La Germania sa perfettamente che dovrà spendere sempre di
più per l’Europa in cambio di un potere di veto decrescente e cerca di
centellinare le concessioni. È però già nel cassetto un’indennità federale di
disoccupazione, magari finanziata con una tassa federale sulle transazioni
finanziarie. La Germania, un paese con il pieno impiego, sarà pagatore netto.
Anche l’unione bancaria, con l’annesso sistema federale di garanzia dei
depositi, avvantaggerà la periferia a spese del centro.
In pratica. La fase acuta della crisi greca è
chiaramente terminata (Fugnoli sempre ottimista...ndC).
Restano da definire molti aspetti importanti, ma non
decisivi. Non merita troppa attenzione la disputa sulla ristrutturazione del
debito greco tra il Fondo Monetario a conduzione franco-americana e la
Germania.

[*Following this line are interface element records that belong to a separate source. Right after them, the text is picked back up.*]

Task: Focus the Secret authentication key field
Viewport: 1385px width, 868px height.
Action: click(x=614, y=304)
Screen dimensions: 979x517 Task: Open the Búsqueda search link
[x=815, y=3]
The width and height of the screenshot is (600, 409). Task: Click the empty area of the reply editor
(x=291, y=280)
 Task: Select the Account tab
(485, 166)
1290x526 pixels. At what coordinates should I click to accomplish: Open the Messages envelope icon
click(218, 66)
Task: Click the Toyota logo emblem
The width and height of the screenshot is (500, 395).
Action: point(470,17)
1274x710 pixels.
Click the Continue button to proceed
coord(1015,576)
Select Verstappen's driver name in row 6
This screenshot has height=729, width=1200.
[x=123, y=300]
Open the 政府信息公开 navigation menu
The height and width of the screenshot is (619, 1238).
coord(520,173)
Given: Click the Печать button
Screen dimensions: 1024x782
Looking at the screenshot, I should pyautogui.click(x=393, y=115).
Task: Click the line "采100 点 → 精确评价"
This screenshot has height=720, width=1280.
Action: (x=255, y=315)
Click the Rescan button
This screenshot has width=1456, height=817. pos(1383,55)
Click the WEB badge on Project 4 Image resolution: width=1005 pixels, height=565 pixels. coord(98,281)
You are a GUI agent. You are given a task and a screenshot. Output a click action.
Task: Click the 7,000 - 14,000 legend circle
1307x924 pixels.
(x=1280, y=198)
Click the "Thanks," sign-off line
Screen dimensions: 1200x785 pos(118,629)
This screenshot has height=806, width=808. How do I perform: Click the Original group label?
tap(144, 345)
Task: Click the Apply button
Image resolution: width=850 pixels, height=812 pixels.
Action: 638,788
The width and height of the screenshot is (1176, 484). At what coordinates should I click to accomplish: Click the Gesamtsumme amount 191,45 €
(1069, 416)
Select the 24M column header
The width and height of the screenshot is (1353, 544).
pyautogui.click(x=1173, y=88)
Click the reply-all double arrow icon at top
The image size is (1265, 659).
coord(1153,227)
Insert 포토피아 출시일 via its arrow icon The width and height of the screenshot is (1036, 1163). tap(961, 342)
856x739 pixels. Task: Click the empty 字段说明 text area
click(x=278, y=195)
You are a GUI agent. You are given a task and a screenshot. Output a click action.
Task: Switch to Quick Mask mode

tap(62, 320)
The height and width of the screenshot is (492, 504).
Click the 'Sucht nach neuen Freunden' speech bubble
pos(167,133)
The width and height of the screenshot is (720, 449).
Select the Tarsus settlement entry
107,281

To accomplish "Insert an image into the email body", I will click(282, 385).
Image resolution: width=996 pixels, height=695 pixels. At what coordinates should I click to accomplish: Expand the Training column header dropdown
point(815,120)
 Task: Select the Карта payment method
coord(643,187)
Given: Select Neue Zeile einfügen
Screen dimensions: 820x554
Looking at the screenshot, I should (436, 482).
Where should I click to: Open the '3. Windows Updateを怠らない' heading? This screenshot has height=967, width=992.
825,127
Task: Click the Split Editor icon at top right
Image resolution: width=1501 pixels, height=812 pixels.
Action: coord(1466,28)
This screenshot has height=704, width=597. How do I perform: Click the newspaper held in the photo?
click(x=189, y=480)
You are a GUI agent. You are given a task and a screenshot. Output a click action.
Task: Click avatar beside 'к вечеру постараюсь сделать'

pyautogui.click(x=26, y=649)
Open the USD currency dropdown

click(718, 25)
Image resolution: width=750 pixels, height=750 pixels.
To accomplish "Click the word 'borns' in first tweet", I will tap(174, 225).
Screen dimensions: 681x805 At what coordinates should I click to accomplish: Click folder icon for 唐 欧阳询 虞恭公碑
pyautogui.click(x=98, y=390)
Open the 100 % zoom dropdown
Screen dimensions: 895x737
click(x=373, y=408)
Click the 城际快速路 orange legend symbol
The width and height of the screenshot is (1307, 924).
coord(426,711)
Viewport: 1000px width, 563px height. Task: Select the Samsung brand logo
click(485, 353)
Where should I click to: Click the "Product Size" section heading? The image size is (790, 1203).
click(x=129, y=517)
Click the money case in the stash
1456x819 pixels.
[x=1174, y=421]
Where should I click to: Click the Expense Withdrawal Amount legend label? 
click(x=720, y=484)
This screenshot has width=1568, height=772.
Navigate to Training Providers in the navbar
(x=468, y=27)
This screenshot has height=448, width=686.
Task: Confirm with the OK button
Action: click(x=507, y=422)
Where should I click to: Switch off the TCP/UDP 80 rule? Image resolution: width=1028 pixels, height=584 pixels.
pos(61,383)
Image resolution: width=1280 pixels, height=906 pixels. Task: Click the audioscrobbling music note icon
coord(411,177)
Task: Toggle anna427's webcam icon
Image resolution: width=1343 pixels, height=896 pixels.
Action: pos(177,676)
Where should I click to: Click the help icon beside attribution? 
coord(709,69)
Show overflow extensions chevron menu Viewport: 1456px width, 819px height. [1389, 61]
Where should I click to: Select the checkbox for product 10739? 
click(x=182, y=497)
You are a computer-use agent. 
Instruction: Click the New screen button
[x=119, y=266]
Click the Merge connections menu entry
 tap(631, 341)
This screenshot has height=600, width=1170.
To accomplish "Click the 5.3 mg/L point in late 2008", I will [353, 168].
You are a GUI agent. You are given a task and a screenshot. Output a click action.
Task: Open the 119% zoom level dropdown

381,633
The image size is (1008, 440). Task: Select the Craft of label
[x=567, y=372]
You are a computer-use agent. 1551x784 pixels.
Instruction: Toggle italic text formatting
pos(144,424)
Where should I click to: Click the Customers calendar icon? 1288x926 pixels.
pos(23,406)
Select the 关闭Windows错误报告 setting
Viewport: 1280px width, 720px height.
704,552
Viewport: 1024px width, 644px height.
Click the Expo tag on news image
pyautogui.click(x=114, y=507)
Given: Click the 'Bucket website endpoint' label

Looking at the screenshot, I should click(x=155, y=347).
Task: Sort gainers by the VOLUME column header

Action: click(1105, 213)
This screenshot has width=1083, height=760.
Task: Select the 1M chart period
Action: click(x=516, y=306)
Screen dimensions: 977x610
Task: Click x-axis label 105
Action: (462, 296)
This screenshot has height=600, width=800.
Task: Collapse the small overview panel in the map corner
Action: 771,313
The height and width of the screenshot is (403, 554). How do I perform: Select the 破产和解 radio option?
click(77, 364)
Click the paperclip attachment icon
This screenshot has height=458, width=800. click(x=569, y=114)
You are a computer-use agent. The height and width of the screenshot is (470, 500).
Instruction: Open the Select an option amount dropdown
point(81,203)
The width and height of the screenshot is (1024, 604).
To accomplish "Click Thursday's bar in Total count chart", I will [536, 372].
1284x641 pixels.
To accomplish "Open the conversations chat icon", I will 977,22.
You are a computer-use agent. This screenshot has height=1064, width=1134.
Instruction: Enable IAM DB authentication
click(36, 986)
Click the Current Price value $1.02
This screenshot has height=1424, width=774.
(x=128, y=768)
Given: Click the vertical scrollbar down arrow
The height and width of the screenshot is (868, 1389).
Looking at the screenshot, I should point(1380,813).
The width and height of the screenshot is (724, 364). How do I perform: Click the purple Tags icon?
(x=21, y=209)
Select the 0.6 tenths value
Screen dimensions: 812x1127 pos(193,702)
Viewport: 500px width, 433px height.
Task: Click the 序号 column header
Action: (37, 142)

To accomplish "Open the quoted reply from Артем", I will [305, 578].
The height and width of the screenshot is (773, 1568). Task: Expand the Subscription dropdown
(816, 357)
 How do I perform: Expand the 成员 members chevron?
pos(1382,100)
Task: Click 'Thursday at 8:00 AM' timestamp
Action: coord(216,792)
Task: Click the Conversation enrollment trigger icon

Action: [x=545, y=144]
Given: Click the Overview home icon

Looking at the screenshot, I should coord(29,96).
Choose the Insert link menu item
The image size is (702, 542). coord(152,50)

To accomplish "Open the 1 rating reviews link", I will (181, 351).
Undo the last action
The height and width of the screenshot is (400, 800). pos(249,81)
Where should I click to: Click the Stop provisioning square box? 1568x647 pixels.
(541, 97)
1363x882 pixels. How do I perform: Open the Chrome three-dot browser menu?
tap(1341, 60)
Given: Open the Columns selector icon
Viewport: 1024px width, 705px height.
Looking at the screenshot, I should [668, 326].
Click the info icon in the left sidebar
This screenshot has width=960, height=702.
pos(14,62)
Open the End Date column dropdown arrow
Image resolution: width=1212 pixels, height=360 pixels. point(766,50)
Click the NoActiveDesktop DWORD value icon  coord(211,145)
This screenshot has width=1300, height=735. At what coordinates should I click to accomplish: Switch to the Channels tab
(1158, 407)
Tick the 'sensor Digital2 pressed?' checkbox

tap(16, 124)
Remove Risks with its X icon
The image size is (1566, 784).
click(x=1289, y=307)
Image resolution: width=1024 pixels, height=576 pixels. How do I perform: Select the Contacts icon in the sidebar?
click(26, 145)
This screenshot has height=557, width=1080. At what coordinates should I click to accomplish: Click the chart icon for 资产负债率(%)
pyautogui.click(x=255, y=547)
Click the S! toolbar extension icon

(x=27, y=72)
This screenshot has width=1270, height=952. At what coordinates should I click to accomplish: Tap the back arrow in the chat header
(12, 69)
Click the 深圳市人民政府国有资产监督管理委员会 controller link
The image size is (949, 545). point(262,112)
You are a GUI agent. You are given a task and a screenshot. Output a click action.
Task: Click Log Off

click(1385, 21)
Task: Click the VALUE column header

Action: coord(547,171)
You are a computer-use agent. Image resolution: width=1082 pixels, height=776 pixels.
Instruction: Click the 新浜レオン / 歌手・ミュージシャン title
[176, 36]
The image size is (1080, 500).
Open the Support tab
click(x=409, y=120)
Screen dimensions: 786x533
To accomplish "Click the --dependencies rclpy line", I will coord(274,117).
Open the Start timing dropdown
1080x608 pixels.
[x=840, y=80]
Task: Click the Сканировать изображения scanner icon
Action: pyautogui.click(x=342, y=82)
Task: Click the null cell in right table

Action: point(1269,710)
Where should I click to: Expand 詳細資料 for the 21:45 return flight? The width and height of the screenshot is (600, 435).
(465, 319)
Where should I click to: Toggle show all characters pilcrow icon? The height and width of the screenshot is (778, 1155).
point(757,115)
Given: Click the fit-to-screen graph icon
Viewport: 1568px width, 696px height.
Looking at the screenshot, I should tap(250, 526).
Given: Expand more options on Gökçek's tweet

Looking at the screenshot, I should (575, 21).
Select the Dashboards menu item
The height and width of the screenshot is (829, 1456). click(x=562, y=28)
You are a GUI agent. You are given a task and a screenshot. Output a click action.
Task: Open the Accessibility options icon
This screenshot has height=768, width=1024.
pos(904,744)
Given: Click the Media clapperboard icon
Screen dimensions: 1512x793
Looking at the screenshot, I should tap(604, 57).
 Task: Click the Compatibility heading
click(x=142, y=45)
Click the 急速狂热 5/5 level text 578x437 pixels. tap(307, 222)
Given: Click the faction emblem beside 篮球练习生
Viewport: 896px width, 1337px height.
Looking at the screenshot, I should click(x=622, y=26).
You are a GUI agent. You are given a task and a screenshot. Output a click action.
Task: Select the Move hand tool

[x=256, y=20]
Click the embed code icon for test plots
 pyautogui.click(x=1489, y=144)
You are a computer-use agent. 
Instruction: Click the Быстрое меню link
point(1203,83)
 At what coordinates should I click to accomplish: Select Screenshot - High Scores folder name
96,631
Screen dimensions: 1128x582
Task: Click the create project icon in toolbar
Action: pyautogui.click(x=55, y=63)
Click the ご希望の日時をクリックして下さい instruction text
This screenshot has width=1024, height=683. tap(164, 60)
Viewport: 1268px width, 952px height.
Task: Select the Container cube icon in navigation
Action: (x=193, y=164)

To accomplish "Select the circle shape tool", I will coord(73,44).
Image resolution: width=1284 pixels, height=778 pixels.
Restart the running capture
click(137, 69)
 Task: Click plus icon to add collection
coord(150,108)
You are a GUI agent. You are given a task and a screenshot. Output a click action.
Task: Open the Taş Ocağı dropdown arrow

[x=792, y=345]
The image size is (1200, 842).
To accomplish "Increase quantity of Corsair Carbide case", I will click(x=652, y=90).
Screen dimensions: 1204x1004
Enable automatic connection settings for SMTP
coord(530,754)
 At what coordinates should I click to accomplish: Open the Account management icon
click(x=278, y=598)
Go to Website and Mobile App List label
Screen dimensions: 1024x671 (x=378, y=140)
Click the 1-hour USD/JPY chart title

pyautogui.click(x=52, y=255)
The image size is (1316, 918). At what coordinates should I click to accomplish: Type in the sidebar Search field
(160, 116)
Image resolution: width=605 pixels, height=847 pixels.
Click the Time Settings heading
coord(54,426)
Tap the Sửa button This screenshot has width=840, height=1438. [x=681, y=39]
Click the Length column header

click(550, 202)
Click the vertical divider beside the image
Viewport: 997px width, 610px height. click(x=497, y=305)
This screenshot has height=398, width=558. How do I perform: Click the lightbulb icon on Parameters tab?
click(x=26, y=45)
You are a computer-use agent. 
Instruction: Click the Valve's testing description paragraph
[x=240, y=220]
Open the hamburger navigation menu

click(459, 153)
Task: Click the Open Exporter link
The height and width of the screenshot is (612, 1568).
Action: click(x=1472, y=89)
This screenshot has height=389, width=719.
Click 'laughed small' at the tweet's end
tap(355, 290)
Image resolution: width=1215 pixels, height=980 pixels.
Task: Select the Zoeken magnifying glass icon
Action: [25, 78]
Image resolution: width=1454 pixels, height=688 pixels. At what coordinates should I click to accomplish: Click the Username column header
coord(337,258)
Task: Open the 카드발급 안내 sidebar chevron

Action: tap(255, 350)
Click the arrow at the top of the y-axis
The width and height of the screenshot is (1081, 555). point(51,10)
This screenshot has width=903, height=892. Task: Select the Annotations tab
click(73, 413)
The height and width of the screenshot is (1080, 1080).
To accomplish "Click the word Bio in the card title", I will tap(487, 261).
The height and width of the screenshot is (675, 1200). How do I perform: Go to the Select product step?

È una disputa tutta politica che non ha lo scopo di aiutare la Grecia
ma quello di mettere in difficoltà la Germania per avere concessioni su altri
fronti. Il Fondo Monetario, del resto, non ha mai ristrutturato nulla e si e sempre
limitato a riprofilare di tanto in tanto il debito dell’Africa francofona, un
debitore ben più debole della Grecia.